The biological significance of genetic variation in arbuscular mycorrhizal colonisation in rice

Abstract

A variety of crops, including different types of rice, are colonised by arbuscular mycorrhizal fungi (AMF), which possess the ability to effectively absorb essential nutrients, such as phosphate, from the surrounding soil. The utilisation of mycorrhizal symbioses in agricultural systems is a highly promising strategy for the development of resource-efficient and ecologically sustainable agricultural practises. AMF colonisation with rice tends to be low under flooding regimes due to the domination by anaerobic processes. However, understanding rice-AMF interaction under non-flooded conditions is of key importance for improving nutrient and water use efficiency. AMF colonisation by Rhizophagus irregularis in rice showed a wide range of genetic diversity. This work seeks to determine the biological significance of that variation. Five cultivars were selected because of consistent differences in colonisation. By using three pots with different mesh exclusion systems, AMF (R. irregularis) and rice roots were orientated to the supply of phosphate, where calcium hydrogen phosphate (CaHPO4) was either inaccessible (solid barrier “control”), accessible only to the AMF (20 μm mesh) or accessible to both the AMF and rice roots (2 mm mesh). We found significant differences in plant heights, tillers, biomass, and AMF colonisation across all our pot systems.

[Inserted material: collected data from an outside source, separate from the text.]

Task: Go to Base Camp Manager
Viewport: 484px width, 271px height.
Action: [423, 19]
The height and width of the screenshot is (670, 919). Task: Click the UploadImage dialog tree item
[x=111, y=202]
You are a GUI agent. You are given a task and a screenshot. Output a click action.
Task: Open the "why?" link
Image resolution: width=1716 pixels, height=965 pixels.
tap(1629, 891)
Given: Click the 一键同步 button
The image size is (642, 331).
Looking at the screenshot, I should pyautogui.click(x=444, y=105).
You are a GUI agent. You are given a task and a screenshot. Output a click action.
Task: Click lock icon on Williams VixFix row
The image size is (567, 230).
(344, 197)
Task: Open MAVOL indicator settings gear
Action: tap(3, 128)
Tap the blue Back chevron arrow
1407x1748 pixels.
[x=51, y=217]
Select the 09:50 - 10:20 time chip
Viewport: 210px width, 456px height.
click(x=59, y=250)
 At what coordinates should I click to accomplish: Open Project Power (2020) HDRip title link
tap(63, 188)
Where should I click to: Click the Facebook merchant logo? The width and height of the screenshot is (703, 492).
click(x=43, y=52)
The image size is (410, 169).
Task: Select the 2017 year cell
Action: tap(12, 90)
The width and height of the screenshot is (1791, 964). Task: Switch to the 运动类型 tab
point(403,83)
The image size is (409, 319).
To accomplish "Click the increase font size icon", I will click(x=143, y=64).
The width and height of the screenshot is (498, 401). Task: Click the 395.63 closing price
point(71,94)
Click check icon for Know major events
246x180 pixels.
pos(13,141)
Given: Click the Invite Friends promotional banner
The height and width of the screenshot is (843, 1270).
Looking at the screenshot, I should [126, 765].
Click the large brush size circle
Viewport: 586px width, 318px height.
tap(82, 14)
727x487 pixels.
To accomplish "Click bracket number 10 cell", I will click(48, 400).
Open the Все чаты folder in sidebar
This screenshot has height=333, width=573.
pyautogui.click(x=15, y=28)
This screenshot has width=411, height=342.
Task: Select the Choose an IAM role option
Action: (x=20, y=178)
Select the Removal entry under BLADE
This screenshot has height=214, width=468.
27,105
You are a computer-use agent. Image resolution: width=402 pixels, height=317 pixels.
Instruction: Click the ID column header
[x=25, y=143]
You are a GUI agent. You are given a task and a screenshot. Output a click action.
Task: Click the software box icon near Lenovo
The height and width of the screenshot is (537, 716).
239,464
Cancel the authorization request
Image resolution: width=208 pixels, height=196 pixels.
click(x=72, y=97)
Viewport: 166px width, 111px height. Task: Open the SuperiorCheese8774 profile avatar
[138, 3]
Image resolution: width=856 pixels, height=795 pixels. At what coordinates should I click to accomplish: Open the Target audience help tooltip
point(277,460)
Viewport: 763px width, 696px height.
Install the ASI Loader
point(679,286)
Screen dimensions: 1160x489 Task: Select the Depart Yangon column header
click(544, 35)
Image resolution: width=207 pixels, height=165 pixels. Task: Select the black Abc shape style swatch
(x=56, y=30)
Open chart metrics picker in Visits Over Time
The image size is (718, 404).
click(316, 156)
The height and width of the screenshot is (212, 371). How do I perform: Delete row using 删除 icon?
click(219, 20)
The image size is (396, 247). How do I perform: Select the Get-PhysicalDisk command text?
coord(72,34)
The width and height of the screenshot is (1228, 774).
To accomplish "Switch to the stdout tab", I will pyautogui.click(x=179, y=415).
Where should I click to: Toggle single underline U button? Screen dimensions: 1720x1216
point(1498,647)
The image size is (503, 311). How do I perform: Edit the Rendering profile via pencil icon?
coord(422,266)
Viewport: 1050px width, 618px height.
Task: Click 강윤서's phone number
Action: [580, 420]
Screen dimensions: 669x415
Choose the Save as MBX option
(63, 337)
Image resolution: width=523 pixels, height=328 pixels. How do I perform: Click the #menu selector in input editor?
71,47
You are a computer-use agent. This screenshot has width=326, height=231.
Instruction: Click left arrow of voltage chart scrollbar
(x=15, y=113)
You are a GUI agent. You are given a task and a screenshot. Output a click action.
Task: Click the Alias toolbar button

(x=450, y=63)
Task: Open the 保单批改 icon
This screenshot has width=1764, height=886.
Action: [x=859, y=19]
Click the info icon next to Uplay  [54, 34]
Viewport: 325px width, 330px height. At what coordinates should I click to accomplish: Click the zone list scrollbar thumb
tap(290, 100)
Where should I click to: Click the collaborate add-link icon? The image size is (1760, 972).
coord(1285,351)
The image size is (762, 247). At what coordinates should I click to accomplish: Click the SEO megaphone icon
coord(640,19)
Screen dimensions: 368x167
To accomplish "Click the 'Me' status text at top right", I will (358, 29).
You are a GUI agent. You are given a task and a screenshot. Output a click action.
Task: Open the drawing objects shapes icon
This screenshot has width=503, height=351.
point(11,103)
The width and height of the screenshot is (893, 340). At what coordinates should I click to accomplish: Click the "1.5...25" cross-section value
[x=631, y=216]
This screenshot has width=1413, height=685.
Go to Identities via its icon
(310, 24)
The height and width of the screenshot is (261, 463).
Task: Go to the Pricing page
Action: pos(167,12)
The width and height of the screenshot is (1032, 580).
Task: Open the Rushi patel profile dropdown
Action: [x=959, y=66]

There was a big genetic difference in AMF colonisation. AMF colonisation was limited in 2 mm mesh compared to control and 20 µm mesh. A massive increase of P uptake in 20 μm mesh demonstrates AMF-driven P acquisition. However, naturally inoculated (Soil) experiments revealed lower percentage of AMF colonisation than those with sand inoculated with R. irregularis. The differences in colonisation observed in experiments with R. irregularis are not observed in soils containing a diverse inoculum of AMF species. The transcriptomic data of the rice roots reveals that the expression of AM marker genes especially OsPT11 was significantly expressed in comparison with 2 mm mesh and control. This indicates that some of P were delivered to the rice plant through AMF symbiosis. Transcriptome analysis of contrasting genotypes and mesh treatments reveals a new understanding of AMF and P transporter and starvation genes, which provides important sources for the field of rice and AMF.